» EXERCISE AIM
Retype all of the data without changing a single word.

» GIVEN RECORDS

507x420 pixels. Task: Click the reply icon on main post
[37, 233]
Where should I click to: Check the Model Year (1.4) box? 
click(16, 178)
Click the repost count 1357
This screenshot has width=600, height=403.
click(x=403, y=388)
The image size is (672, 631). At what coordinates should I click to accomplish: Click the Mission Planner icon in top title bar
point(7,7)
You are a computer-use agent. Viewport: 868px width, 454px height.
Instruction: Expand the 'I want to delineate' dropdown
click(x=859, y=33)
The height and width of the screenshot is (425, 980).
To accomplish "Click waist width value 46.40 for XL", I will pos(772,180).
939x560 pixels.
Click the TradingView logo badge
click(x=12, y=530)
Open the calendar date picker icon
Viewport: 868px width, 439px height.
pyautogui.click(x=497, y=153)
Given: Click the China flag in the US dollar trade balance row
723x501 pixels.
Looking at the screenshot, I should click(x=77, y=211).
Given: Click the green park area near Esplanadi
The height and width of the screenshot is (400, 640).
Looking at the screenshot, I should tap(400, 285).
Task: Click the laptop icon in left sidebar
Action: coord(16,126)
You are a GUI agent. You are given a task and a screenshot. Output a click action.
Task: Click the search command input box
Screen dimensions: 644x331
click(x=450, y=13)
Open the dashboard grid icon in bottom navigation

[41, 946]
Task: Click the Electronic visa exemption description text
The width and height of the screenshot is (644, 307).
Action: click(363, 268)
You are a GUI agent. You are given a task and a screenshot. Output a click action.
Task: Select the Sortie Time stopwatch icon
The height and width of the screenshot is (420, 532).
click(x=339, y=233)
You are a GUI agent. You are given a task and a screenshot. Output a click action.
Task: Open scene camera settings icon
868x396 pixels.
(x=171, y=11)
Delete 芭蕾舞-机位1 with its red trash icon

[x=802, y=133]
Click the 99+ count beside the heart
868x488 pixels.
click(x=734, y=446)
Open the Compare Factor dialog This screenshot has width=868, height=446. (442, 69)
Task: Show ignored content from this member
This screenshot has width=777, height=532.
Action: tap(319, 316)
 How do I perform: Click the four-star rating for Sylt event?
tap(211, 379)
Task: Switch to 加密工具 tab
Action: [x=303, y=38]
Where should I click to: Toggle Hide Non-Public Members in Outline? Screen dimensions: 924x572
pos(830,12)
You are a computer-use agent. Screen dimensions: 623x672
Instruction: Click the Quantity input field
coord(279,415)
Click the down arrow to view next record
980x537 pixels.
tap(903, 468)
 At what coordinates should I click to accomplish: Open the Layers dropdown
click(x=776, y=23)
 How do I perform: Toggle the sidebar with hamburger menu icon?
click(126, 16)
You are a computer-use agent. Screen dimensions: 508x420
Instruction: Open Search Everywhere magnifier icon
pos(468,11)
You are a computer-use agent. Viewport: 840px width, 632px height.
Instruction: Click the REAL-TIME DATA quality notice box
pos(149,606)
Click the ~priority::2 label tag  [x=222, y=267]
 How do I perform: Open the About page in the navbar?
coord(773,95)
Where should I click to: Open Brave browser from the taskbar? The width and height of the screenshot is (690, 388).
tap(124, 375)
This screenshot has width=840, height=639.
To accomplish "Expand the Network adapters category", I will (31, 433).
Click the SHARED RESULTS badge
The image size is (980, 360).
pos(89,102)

» SOLUTION FOR THIS PROBLEM
507x420 pixels. Task: Click the reply icon on main post
[37, 233]
Where should I click to: Check the Model Year (1.4) box? 
click(16, 178)
Click the repost count 1357
This screenshot has width=600, height=403.
click(x=403, y=388)
The image size is (672, 631). At what coordinates should I click to accomplish: Click the Mission Planner icon in top title bar
point(7,7)
You are a computer-use agent. Viewport: 868px width, 454px height.
Instruction: Expand the 'I want to delineate' dropdown
click(x=859, y=33)
The height and width of the screenshot is (425, 980).
To accomplish "Click waist width value 46.40 for XL", I will pos(772,180).
939x560 pixels.
Click the TradingView logo badge
click(x=12, y=530)
Open the calendar date picker icon
Viewport: 868px width, 439px height.
pyautogui.click(x=497, y=153)
Given: Click the China flag in the US dollar trade balance row
723x501 pixels.
Looking at the screenshot, I should click(x=77, y=211).
Given: Click the green park area near Esplanadi
The height and width of the screenshot is (400, 640).
Looking at the screenshot, I should tap(400, 285).
Task: Click the laptop icon in left sidebar
Action: coord(16,126)
You are a GUI agent. You are given a task and a screenshot. Output a click action.
Task: Click the search command input box
Screen dimensions: 644x331
click(x=450, y=13)
Open the dashboard grid icon in bottom navigation

[41, 946]
Task: Click the Electronic visa exemption description text
The width and height of the screenshot is (644, 307).
Action: click(363, 268)
You are a GUI agent. You are given a task and a screenshot. Output a click action.
Task: Select the Sortie Time stopwatch icon
The height and width of the screenshot is (420, 532).
click(x=339, y=233)
You are a GUI agent. You are given a task and a screenshot. Output a click action.
Task: Open scene camera settings icon
868x396 pixels.
(x=171, y=11)
Delete 芭蕾舞-机位1 with its red trash icon

[x=802, y=133]
Click the 99+ count beside the heart
868x488 pixels.
click(x=734, y=446)
Open the Compare Factor dialog This screenshot has width=868, height=446. (442, 69)
Task: Show ignored content from this member
This screenshot has width=777, height=532.
Action: tap(319, 316)
 How do I perform: Click the four-star rating for Sylt event?
tap(211, 379)
Task: Switch to 加密工具 tab
Action: [x=303, y=38]
Where should I click to: Toggle Hide Non-Public Members in Outline? Screen dimensions: 924x572
pos(830,12)
You are a computer-use agent. Screen dimensions: 623x672
Instruction: Click the Quantity input field
coord(279,415)
Click the down arrow to view next record
980x537 pixels.
tap(903, 468)
 At what coordinates should I click to accomplish: Open the Layers dropdown
click(x=776, y=23)
 How do I perform: Toggle the sidebar with hamburger menu icon?
click(126, 16)
You are a computer-use agent. Screen dimensions: 508x420
Instruction: Open Search Everywhere magnifier icon
pos(468,11)
You are a computer-use agent. Viewport: 840px width, 632px height.
Instruction: Click the REAL-TIME DATA quality notice box
pos(149,606)
Click the ~priority::2 label tag  [x=222, y=267]
 How do I perform: Open the About page in the navbar?
coord(773,95)
Where should I click to: Open Brave browser from the taskbar? The width and height of the screenshot is (690, 388).
tap(124, 375)
This screenshot has width=840, height=639.
To accomplish "Expand the Network adapters category", I will (31, 433).
Click the SHARED RESULTS badge
The image size is (980, 360).
pos(89,102)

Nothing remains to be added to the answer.